Iterate over every triangle in a field of points

Question

I have a method that adds points to a field of random, unconnected points, and the next point to be added must be within the largest empty triangle drawn between three points. The four corners of the field are the first points to be added.

My problem is that my current solution for calculating every triangle uses four nested enhanced-for loops '(foreach style), and takes a long time as the numbers of points add up. I am looking at processing this in parallel (maybe with Java 8 parallel streams?), but is there a more efficient way select the points or test if they are inside the triangle?

Many thanks

for(Point p1 : POINTS) {
        for(Point p2 : POINTS) {
            if(p2==p1) {continue;}
            for(Point p3 : POINTS) {
                if(p3==p2 || p3==p1) {continue;}

                Polygon p = new Polygon(new int[]{p1.x,p2.x,p3.x}, new int[]{p1.y,p2.y,p3.y}, 3);//Construct a triangle from these points
                boolean empty = true;

                for(Point p4 : POINTS) {//test the remaining points if they are in the triangle
                    if(p4==p3 || p4 == p2 || p4 == p1) {continue;}
                    if(p.contains(p4)){
                        empty = false;
                        break;
                    }
                }
                if(empty==true) {
                    emptyTriangles.add(new Triplet<Point,Point,Point>(p1,p2,p3));//emptyTriangles contains the coordinates of the empty triangles
                }

            }
        }
    }

Answer 1

I think you can speed it up by not looking at a combination again (the 3 outer for-loops). For example, If you have the points {a,b,c}, your algorithm only needs 1 combination (3 over 3) but goes through 27 (3^3) and calculates 6 completely (3 over 3 times 3!). With N points, this becomes N^3 iterations and N*(N-1)*(N-2) calculations where only (N over 3) = N*(N-1)*(N-2) / 6 are needed. So a speedup by factor 6 is a start.

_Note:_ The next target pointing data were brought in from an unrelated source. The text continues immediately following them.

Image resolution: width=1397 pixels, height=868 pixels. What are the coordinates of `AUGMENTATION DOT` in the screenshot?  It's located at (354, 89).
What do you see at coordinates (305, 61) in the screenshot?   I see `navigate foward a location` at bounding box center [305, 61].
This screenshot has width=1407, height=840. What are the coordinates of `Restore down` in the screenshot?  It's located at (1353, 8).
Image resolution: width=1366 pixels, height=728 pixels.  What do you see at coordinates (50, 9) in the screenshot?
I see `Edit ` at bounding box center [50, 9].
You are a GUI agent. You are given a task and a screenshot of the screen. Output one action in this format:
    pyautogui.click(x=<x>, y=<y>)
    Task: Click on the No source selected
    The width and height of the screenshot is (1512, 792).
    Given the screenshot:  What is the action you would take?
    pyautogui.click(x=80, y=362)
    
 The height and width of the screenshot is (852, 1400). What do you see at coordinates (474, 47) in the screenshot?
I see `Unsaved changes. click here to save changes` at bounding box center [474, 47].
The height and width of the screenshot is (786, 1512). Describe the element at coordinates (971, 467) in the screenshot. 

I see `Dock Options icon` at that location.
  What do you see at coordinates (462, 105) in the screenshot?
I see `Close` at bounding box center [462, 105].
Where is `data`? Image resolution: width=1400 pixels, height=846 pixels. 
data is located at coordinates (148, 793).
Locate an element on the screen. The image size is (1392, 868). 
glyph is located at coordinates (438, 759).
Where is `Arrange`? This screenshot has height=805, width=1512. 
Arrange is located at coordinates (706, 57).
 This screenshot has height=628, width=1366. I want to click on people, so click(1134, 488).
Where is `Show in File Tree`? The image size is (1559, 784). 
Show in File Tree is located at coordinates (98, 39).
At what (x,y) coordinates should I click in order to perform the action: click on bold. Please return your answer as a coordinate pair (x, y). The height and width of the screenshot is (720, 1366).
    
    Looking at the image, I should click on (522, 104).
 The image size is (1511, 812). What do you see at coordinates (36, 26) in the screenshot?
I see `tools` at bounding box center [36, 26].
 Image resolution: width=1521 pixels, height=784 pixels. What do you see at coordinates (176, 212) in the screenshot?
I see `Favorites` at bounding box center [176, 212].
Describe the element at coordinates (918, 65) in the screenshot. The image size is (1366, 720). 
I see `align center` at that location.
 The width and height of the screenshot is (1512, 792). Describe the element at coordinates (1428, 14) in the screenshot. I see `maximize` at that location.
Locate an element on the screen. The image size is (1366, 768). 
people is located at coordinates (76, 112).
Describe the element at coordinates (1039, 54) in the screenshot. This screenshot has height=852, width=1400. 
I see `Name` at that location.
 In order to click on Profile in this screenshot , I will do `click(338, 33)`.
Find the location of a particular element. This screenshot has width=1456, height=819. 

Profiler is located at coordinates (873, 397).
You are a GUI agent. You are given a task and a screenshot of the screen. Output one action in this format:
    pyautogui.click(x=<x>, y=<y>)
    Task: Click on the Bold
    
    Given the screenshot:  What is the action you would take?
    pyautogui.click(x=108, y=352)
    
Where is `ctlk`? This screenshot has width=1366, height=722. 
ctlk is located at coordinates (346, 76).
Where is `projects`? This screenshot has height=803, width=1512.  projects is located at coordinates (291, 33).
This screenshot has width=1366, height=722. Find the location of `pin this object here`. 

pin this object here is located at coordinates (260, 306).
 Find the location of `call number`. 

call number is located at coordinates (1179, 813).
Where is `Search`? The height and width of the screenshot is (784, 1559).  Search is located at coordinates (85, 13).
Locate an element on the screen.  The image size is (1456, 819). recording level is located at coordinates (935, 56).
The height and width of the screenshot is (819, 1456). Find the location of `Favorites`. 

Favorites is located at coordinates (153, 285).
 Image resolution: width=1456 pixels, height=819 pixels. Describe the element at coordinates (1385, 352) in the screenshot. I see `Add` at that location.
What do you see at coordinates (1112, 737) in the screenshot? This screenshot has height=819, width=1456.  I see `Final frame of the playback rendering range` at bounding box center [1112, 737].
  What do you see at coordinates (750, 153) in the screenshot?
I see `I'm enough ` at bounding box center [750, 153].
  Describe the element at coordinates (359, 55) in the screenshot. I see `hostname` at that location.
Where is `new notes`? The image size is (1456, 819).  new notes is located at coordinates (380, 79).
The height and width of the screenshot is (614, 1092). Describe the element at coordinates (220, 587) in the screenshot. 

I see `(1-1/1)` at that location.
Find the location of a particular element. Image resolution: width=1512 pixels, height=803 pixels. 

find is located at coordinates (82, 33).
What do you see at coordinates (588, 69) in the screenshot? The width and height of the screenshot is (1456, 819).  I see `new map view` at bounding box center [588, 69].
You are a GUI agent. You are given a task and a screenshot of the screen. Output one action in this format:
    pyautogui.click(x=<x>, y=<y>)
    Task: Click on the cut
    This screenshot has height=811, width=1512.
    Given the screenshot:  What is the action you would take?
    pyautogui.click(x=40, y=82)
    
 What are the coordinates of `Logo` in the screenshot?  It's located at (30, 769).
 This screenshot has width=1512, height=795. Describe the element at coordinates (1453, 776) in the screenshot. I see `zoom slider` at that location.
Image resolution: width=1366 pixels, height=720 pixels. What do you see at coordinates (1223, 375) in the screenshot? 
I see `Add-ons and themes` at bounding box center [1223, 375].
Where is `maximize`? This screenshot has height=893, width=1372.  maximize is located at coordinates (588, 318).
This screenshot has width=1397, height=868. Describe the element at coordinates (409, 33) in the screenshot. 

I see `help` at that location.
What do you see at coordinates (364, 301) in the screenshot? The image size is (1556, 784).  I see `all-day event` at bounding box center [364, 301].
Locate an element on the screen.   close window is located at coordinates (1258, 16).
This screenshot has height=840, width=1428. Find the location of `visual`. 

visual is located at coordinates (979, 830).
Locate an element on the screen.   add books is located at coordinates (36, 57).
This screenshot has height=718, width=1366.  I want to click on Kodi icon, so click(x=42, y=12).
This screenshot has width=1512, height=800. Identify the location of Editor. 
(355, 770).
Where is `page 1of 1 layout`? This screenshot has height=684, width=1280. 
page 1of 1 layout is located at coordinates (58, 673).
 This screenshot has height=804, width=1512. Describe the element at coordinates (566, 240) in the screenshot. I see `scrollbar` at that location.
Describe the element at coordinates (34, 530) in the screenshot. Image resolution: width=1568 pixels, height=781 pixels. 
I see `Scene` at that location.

Given POINTS is an array, you can just write

for (int i1 = 0; i1 < POINTS.length-2; i1++) {
    for (int i2 = i1+1; i2 < POINTS.length-1; i2++) {
        for (int i3 = i2+1; i1 < POINTS.length; i3++) {
            ...
        }
    }
}

You shouldn't loop p4 the same way as the vertices of the triangle are interchangeable between each other for your algorithm, but the point to check is not.

Answer 2

So if I understand correctly, you got a list of points. All these points are then looped over to create all possible triangles, and you put a random point in the largest triangle.

When the new point is added, you don't have to actually calculate everything again. You just have to calculate every triangle that uses the new point. All the others can be saved somewhere.

Answer 3

Since you know the polygons are triangles, you should swap Polygon#contains() for an algorithm that uses barycentric coordinates to find if the point is in a triangle. This will be faster because triangles have much simpler rules for containing a point than larger polygons.

Also, the POINTS should be sorted. That way you can iterate only over the points that come after each point. I currently can't think of a way to do this that isn't O(n²) or uses short-circuiting in some way, but it's a start.